* Start *

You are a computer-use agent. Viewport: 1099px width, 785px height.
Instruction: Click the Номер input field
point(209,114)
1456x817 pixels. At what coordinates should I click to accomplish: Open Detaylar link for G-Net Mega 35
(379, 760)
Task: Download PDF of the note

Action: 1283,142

* End *
* Start *

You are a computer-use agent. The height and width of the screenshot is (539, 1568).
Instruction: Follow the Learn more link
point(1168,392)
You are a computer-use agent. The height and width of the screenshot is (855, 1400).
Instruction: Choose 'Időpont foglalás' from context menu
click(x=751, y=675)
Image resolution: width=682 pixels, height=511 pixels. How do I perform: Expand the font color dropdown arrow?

* End *

■ Task to carry out ■
Reproduce verbatim everything in the listing from the line containing "is (855, 1400)." down to the line containing "Image resolution: width=682", both lines included.

■ Exercise solution ■
You are a computer-use agent. The height and width of the screenshot is (855, 1400).
Instruction: Choose 'Időpont foglalás' from context menu
click(x=751, y=675)
Image resolution: width=682 pixels, height=511 pixels. How do I perform: Expand the font color dropdown arrow?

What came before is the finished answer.